An estimated 400 million PCs are in line to be upgraded to Microsoft's new Vista operating system, at a potential cost of $3,000 to $5,000 per machine. Meanwhile, providing adequate network security seems to be getting more difficult, particularly for applications. Network access control is expensive

and doesn't stop application attacks. Neither does endpoint security. In addition, as we all know, users are the weakest link in the network security chain.

Those are among the assessments executives at Citrix provided at the company's recent customer conference, iForum-an almost evangelical gathering of those who consider today's "fat" PCs as both too much and too little. Too much in the way of what is needed in a PC for most employees, and too little in the way of providing security and cost efficiencies.

Their alternative: basic workstations-or thin-client PCs-that gain their capabilities from the network rather than from themselves. These solutions, currently representing less than 15% of the workstations in use, are touted by Citrix and its many partners as more easily and securely secured and far less expensive than their overstuffed brethren.

The goal of the "Citrix movement," CEO Mark Templeton says, is to connect users so that they can work from anywhere. The technology offers some compelling advantages that coincide with the issues most important to IT managers--security, lower costs, delivery optimization, low-cost conferencing and proactive monitoring and diagnostics.
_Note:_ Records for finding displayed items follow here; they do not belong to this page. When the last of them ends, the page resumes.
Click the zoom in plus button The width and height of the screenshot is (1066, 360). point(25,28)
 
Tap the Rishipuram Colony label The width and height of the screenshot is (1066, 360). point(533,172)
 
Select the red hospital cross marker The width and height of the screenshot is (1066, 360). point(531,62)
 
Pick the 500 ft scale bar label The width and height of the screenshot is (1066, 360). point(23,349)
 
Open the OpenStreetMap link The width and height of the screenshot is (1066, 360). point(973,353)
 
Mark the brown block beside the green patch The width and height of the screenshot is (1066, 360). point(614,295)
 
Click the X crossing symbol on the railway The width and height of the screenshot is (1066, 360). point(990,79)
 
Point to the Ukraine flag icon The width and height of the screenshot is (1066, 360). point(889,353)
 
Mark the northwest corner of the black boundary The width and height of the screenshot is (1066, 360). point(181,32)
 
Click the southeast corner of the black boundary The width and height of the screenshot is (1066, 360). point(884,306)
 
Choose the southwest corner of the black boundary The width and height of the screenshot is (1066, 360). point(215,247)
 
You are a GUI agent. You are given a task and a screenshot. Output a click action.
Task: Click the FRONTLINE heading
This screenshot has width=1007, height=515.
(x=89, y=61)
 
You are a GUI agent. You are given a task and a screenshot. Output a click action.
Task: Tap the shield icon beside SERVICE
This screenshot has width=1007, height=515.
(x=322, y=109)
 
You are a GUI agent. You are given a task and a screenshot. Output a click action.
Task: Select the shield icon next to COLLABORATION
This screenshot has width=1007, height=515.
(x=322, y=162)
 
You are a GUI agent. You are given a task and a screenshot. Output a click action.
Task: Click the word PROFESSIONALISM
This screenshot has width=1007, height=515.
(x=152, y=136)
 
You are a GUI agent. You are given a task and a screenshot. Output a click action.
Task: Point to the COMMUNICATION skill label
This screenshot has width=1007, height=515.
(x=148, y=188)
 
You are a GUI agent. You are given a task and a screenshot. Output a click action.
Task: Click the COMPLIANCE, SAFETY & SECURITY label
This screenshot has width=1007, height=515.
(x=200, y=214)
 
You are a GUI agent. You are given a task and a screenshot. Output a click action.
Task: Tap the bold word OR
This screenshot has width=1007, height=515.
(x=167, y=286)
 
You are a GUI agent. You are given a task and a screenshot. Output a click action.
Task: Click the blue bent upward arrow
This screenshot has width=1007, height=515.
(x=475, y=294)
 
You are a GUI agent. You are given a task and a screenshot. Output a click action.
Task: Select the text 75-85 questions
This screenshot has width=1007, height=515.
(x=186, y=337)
For example, suggests Citrix Vice President David Jones, organizations planning to upgrade to Vista would save as much as half that estimated $3,000 to $5,000 per PC using the thin client approach. Only one Vista installation would be needed--in the data center--and subsequent patches or updates would have to be done only in the data center. "The technology works best for distributed, diverse companies," he explains, allowing employees in branch offices to access company applications from virtually any PC anywhere.

The Citrix movement has some challenges, however. It has grown slowly, almost organically, with little broad-based marketing to enterprise IT managers. Many of the companies riding Citrix's coattails with related products of their own are fairly small and unknown outside the relatively small thin client community. In addition, not every fat PC is a candidate to switch over to the thin client model.

This community may indeed have a better solution for those IT managers whose networks could take advantage of the pluses associated with the Citrix movement. Unfortunately, as even one Citrix executive expressed to me, the vendors in this space need to do a better job of educating potential buyers. Given how deeply the current PC culture is embedded, if that audience isn't educated, the opportunity to take advantage of what Jones calls a "tremendous sweet spot" concerning the refreshing of those 400 million PCs will be lost.